FOLHA DE SP - 05/03
RIO DE JANEIRO - Alain Resnais, que morreu sábado em Paris, aos 91 anos, dizia-se um "cineasta do imaginário". A definição é importante quando se considera o filme pelo qual, nos anos 60, ele se tornou o centro das discussões sobre cinema: "O Ano Passado em Marienbad" (1961). Nunca um filme dividira tanto as opiniões: ou se o achava uma radical reinvenção da linguagem, ou se ia embora aos 15 minutos de projeção, dando bananas para a tela.

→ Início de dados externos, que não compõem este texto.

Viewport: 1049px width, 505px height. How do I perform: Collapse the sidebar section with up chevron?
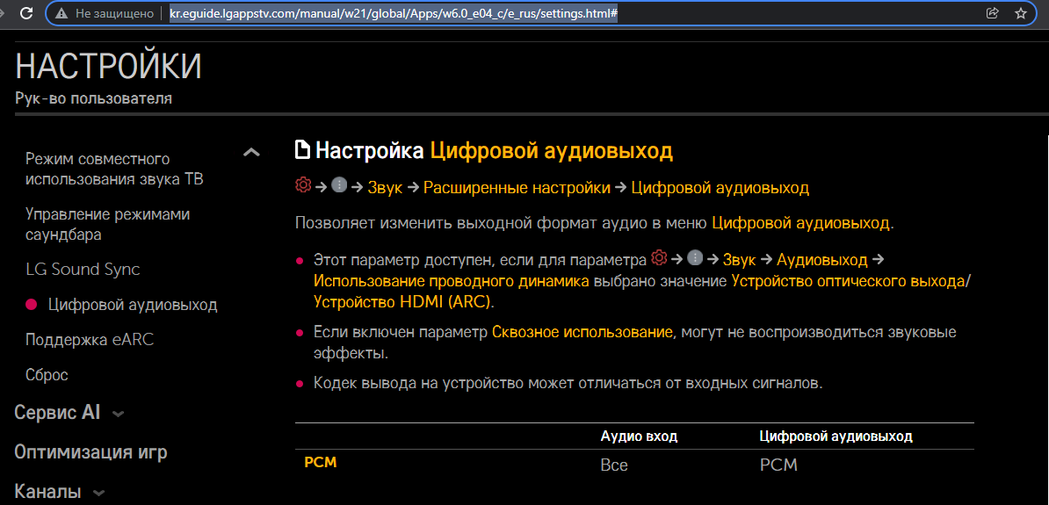[x=251, y=153]
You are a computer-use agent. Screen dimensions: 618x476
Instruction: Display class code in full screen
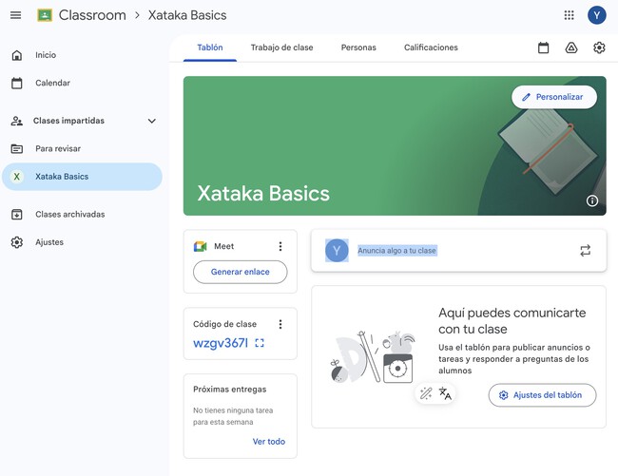(x=260, y=343)
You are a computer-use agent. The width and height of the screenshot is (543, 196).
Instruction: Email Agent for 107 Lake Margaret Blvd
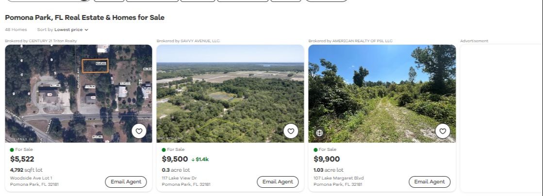click(x=429, y=182)
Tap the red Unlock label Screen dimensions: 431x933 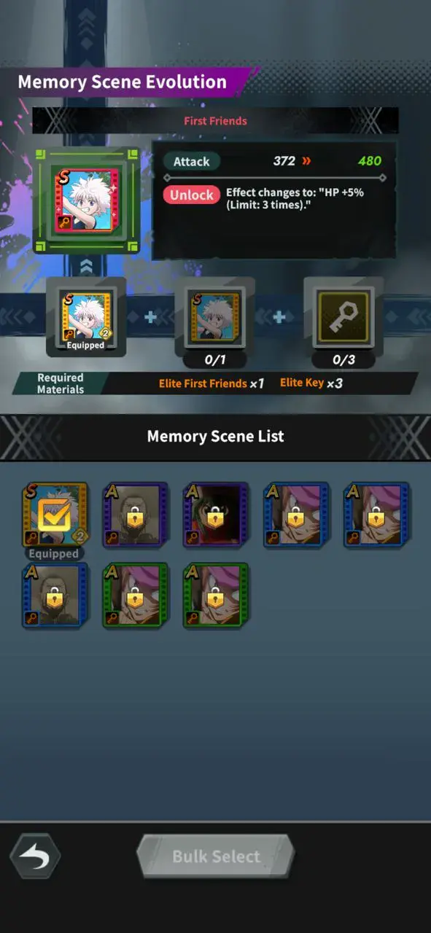click(x=192, y=195)
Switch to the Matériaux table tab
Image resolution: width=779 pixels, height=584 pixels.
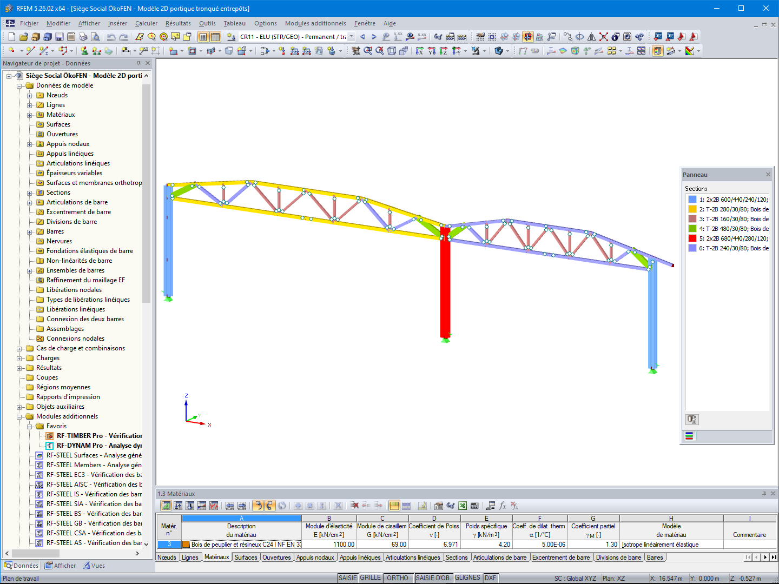pos(216,557)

Àqueles para quem "Marienbad" não significava nada, Resnais aconselhava a que cada um o interpretasse a seu próprio modo, e este seria o correto. E acrescentava que, se dependesse dele, o filme seria exibido em sessões contínuas, sem créditos, com o espectador entrando e saindo da sala quando quisesse. E por que não, se nunca se sabe o que é presente ou passado, realidade ou imaginação? O imaginário está cheio de significados, mas não no sentido da lógica do relógio.
No filme, ao som de um hipnótico órgão, a câmera circula pelos labirintos de um castelo barroco transformado em hotel, seguindo um homem (chamado "X") que tenta convencer uma mulher ("A") de que eles viveram um romance em Marienbad no ano anterior. Tudo isto diante de "M", o marido dela, que apenas observa. Nada "acontece". Os homens são quase imóveis, as vozes em off falam um texto em círculos, as árvores em torno deles não projetam sombras.
Suponha agora que o romance tenha acontecido, mas, por causa dele, "M" tenha matado "A". Atormentado de culpa, "X" volta ao castelo um ano depois e conta incessantemente a história para si mesmo, tentando alterá-la. Ou imagina estar fazendo isto. Talvez não haja ninguém ali --nem ele. A realidade é o filme.
Bem, esta é só uma das muitas interpretações. O fato é que ninguém se atrevia a comer pipoca ao assistir a "O Ano Passado em Marienbad".